Face aux infections bactériennes, nous ne devrions pas nous limiter à des combinaisons simples de 2 médicaments de « notre boîte à outils médicale », explique Pamela Yeh et Elif Tekin qui réfutent ici l’idée que l’avantage de combiner 3 médicaments ou plus serait trop minime en regard du risque d’interaction médicamenteuse.
Ce sont en effet des milliers de combinaisons d'antibiotiques à 4 ou 5 médicaments démontrées comme plus efficaces contre les bactéries nocives suggérées ici par ces chercheurs qui entament ainsi une étape majeure vers la protection de la santé publique à un moment où les infections courantes deviennent de plus en plus résistantes aux antibiotiques.
Plus de 18.000 combinaisons passées à la loupe : en travaillant avec 8 antibiotiques, l’équipe a analysé comment toutes les combinaisons possibles de 4 et 5 médicaments, y compris avec des doses différentes, soit un total de 18 278 combinaisons, agissent contre E. coli. L’équipe se déclare surprise du nombre de combinaisons puissantes découvertes. Pour chaque combinaison testée, les chercheurs ont tout d’abord évalué l’efficacité contre la croissance d’E. Coli. 1.676 combinaisons de 4 médicaments ont obtenu de meilleurs résultats que prévu. Parmi les combinaisons à cinq médicaments, 6.443 se sont également avérées plus efficaces que prévu. A contrario, 2.331 combinaisons à 4 médicaments et 5.199 à 5 médicaments se sont avérées moins efficaces que prévu.
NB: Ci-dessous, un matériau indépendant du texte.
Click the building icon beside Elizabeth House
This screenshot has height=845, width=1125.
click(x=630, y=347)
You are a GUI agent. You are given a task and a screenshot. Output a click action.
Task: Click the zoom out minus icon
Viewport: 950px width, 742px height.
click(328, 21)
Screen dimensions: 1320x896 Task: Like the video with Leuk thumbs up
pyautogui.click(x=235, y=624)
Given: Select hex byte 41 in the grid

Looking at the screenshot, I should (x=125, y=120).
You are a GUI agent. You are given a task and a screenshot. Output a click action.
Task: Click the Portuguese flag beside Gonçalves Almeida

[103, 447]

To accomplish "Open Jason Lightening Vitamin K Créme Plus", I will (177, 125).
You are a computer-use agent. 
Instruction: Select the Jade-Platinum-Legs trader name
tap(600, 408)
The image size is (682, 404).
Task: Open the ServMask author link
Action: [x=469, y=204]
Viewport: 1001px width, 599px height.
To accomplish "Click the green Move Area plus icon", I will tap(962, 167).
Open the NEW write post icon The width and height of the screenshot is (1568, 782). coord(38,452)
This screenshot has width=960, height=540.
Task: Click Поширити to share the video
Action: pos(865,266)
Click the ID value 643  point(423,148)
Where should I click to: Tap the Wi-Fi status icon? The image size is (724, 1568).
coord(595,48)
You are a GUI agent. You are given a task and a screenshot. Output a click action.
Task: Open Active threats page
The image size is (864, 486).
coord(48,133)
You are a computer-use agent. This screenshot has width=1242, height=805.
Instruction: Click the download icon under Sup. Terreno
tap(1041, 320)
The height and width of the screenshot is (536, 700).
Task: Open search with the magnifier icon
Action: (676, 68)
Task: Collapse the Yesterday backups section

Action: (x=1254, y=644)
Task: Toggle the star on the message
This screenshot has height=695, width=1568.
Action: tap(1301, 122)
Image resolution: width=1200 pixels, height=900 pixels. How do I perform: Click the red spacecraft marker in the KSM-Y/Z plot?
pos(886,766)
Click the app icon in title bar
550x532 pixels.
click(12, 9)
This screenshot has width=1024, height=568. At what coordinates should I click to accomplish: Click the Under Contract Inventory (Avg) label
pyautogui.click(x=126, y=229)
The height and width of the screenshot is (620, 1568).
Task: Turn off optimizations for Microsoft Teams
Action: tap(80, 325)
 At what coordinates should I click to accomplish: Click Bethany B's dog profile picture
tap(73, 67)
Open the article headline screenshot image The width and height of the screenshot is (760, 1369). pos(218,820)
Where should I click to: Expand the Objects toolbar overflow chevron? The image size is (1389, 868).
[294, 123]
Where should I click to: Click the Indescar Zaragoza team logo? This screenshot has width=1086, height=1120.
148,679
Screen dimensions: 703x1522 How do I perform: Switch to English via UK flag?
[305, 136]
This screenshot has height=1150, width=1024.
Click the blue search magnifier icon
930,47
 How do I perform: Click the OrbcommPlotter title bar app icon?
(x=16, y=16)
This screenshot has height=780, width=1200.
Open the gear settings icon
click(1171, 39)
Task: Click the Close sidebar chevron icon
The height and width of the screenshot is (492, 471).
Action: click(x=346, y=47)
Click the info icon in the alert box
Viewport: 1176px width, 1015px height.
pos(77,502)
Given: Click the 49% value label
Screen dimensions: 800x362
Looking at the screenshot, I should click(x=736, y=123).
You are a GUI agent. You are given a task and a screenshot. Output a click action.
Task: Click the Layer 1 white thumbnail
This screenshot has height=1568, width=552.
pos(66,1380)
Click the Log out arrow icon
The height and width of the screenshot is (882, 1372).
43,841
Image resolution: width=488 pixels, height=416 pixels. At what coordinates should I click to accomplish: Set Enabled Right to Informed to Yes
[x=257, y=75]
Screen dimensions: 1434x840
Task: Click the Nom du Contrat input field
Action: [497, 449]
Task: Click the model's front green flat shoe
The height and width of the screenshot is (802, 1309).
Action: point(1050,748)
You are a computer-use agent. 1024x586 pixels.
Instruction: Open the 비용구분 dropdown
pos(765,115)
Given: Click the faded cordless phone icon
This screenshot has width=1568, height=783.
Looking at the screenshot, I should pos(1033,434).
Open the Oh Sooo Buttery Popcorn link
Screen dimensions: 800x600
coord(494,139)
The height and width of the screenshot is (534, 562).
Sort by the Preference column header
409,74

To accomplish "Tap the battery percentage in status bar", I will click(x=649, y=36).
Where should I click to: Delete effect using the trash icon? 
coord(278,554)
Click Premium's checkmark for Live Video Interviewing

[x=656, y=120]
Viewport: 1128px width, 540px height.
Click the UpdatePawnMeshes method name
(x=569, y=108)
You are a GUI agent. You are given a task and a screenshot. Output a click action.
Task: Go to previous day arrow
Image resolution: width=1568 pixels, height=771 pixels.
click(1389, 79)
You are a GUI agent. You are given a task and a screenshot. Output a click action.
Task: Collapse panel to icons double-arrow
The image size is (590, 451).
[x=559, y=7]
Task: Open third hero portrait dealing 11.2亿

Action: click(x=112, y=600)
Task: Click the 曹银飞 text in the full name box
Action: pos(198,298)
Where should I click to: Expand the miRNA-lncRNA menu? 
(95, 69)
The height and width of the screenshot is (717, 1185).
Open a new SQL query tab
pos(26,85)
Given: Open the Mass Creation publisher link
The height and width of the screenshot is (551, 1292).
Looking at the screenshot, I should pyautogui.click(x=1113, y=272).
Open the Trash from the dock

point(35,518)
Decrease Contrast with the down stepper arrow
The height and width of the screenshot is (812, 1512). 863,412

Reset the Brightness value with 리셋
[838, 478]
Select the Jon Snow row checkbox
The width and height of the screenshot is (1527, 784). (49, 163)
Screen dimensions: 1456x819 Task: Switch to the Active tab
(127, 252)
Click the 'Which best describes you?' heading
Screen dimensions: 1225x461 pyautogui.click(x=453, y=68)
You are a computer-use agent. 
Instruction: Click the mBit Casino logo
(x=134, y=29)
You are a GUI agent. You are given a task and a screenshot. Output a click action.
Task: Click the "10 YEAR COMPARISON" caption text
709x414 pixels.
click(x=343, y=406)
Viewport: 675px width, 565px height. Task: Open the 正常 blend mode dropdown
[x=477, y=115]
Certains antibiotiques attaquent les parois cellulaires, d'autres l'ADN bactérien : il semble donc logique que combiner différentes stratégies d'attaque soit plus efficace qu'une approche unique. Bref, de premiers résultats très prometteurs, mais il faudra encore des années d'évaluation avant l’adoption de certaines combinaisons en pratique clinique.
« La capacité d'utiliser plus judicieusement des combinaisons d'antibiotiques existants qui perdent individuellement de la puissance est la bienvenue. Ces travaux vont inciter à de nouveaux tests chez l'Homme des combinaisons les plus prometteuses face aux infections bactériennes auxquelles nous avons actuellement le plus difficulté à faire face ».